** Records to process **
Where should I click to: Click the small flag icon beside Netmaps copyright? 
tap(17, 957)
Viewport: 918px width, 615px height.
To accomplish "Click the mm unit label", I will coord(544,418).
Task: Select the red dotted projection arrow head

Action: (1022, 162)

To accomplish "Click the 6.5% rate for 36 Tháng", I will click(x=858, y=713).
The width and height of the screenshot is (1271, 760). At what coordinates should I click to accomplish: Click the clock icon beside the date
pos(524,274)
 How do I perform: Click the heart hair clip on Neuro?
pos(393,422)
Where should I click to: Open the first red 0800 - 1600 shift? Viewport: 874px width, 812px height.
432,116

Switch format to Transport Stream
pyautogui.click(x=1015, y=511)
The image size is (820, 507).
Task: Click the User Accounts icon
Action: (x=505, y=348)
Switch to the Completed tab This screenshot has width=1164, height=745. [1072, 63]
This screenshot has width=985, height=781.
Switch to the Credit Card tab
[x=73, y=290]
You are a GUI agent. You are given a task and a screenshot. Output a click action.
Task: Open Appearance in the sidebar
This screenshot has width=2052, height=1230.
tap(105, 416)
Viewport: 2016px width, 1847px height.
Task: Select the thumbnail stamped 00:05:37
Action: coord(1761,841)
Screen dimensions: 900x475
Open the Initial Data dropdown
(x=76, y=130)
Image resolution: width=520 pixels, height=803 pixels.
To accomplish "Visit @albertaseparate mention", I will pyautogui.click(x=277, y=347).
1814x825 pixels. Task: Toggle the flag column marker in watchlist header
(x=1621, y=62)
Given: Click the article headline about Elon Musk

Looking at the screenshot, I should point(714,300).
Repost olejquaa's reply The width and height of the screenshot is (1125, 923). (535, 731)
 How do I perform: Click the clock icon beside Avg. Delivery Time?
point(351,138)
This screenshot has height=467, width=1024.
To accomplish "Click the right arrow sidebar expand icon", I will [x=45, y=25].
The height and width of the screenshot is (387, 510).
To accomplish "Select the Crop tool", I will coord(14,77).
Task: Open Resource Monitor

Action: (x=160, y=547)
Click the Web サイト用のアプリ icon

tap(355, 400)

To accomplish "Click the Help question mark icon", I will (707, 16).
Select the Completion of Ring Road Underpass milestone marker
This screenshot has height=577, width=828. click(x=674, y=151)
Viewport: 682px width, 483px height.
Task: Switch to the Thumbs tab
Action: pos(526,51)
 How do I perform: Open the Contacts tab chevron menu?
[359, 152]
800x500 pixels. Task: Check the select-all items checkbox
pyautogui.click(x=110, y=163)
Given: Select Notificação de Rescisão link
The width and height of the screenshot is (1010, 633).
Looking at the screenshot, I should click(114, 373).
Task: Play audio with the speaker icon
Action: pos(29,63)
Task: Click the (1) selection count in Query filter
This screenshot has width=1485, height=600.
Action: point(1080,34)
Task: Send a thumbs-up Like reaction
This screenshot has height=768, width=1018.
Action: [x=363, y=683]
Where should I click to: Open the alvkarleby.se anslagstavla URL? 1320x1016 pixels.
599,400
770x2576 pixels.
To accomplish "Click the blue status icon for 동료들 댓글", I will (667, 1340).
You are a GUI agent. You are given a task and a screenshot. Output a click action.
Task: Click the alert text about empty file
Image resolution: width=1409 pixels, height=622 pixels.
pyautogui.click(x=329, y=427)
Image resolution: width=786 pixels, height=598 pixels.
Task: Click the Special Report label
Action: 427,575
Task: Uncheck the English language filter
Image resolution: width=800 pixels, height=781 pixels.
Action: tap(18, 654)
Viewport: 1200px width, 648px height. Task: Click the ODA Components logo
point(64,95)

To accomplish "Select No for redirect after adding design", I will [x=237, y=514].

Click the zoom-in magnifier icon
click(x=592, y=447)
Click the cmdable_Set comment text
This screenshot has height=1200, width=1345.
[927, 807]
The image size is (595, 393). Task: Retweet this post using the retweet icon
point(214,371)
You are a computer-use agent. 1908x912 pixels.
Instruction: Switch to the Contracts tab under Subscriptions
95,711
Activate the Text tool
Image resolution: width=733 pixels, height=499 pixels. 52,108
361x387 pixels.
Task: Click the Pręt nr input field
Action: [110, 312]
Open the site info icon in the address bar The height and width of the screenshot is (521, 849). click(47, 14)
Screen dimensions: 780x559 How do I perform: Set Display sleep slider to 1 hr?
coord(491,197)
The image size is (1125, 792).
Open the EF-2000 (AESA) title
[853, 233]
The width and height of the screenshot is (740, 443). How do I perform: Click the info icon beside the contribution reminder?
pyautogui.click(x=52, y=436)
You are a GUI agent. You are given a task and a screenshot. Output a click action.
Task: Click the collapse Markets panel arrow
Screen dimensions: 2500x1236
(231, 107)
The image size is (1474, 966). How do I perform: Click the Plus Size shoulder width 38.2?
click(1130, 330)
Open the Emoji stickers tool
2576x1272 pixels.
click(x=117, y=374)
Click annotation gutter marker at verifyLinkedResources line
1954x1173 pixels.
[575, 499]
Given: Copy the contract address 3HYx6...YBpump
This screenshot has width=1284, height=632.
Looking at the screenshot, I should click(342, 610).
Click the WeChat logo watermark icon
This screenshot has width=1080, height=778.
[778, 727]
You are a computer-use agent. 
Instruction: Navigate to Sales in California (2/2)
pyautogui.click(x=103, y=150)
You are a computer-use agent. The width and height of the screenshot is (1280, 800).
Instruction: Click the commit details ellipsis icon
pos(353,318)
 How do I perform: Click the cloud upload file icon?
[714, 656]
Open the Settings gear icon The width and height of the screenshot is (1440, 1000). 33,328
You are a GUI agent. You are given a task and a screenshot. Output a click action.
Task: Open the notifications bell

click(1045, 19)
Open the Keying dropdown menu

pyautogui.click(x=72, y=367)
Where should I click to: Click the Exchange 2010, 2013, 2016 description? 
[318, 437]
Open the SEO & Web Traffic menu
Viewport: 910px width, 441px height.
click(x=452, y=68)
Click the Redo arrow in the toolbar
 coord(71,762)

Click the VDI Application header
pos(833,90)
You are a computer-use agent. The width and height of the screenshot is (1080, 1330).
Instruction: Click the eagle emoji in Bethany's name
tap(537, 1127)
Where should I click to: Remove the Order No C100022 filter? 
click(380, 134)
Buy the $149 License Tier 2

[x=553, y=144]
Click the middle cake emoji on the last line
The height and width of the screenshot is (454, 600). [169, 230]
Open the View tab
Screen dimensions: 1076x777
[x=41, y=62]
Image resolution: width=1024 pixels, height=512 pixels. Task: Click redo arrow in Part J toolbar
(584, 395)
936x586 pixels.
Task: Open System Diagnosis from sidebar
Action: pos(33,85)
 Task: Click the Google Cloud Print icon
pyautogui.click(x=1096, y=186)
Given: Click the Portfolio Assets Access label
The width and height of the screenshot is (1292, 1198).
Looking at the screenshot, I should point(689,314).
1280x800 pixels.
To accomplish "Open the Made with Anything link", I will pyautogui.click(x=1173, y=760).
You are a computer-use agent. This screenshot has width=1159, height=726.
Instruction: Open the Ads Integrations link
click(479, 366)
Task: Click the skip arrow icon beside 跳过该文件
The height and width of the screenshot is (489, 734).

** What is asked **
Rewrite the entries beginning at the line that has "Task: Open Resource Monitor" and stopping after the line that has "Action: tap(18, 654)", with "checkbox" changed to "check box" and nothing else altered.

** Complete response **
Task: Open Resource Monitor

Action: (x=160, y=547)
Click the Web サイト用のアプリ icon

tap(355, 400)

To accomplish "Click the Help question mark icon", I will (707, 16).
Select the Completion of Ring Road Underpass milestone marker
This screenshot has height=577, width=828. click(x=674, y=151)
Viewport: 682px width, 483px height.
Task: Switch to the Thumbs tab
Action: pos(526,51)
 How do I perform: Open the Contacts tab chevron menu?
[359, 152]
800x500 pixels. Task: Check the select-all items check box
pyautogui.click(x=110, y=163)
Given: Select Notificação de Rescisão link
The width and height of the screenshot is (1010, 633).
Looking at the screenshot, I should click(114, 373).
Task: Play audio with the speaker icon
Action: pos(29,63)
Task: Click the (1) selection count in Query filter
This screenshot has width=1485, height=600.
Action: point(1080,34)
Task: Send a thumbs-up Like reaction
This screenshot has height=768, width=1018.
Action: [x=363, y=683]
Where should I click to: Open the alvkarleby.se anslagstavla URL? 1320x1016 pixels.
599,400
770x2576 pixels.
To accomplish "Click the blue status icon for 동료들 댓글", I will (667, 1340).
You are a GUI agent. You are given a task and a screenshot. Output a click action.
Task: Click the alert text about empty file
Image resolution: width=1409 pixels, height=622 pixels.
pyautogui.click(x=329, y=427)
Image resolution: width=786 pixels, height=598 pixels.
Task: Click the Special Report label
Action: 427,575
Task: Uncheck the English language filter
Image resolution: width=800 pixels, height=781 pixels.
Action: tap(18, 654)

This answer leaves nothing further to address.